Friday, February 29, 2008
The Tea Roses
Yesterday I checked the backyard rose bushes, which are leafing out nicely and promise to be full of blooms before too long. I still don't know if I should have left those rose hips on the bushes from last year, but I read somewhere that the birds enjoy munching on them in winter, so on they stayed. Today, however, I'm enjoying some Rose Hips Tea from the fine folks at Upton Tea, largely because I'm hoping the Vitamin C-packed brew will help me ward off the flu bug that seems to have bitten so many around me.

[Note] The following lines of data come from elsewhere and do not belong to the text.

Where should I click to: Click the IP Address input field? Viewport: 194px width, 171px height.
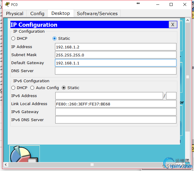point(116,47)
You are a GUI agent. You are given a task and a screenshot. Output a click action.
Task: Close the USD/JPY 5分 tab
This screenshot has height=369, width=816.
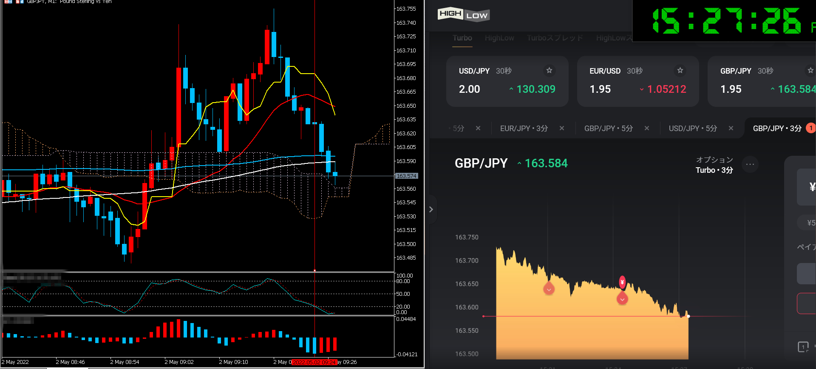[731, 128]
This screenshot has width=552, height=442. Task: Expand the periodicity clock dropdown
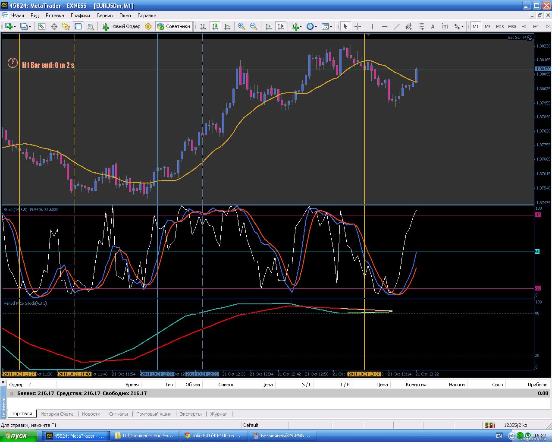click(316, 26)
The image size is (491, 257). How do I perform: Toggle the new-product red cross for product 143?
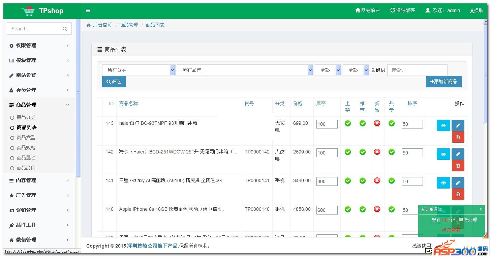click(x=377, y=123)
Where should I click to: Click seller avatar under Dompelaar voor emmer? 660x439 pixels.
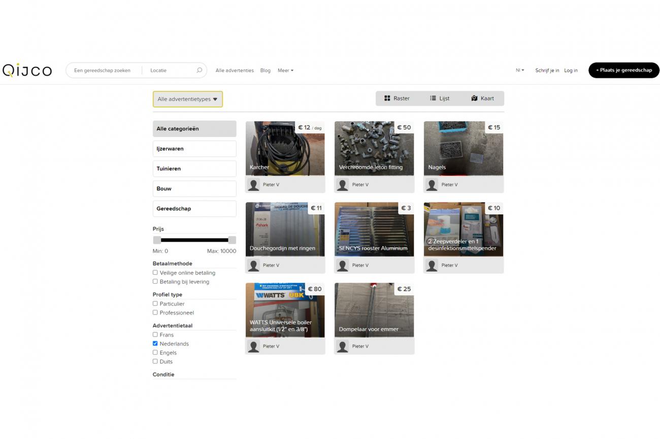click(343, 346)
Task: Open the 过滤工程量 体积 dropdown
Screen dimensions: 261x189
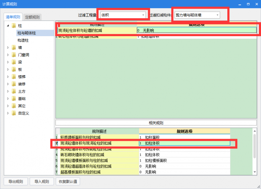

To learn a little more about the roses I so love, I've been reading "The English Roses" by David Austin. It's just a gorgeous, gorgeous book, but despite the fact its author is one of the preeminent rosarians in the world, the information is quite clear and easy to understand. For instance, I wanted to know why tea roses are called tea roses, and how they are distinct from other roses. Here's what Austin has to say:
"While the Hybrid Perpetuals were in vogue in late Victorian times, another group of roses appeared alongside them. These were the Tea Roses, which hold a position somewhere between the Old and the Modern Roses. They were a development of the China Roses, some of which have in their make-up an element of Rosa gigantea, which is a very large-flowered species with long, pointed buds. These qualities were passed on to the Tea Roses, which have a delicate beauty, often with the Hybrid Tea type of bud and soft colours and slender, twiggy growth. They also have what is known as a 'tea' scent, similar to the aroma from a newly opened packet of China tea." A tea rose is depicted on this tea mug, and when I start searching for new roses to plant this spring, I'll be sure to see if they smell like "a newly opened packet of China tea."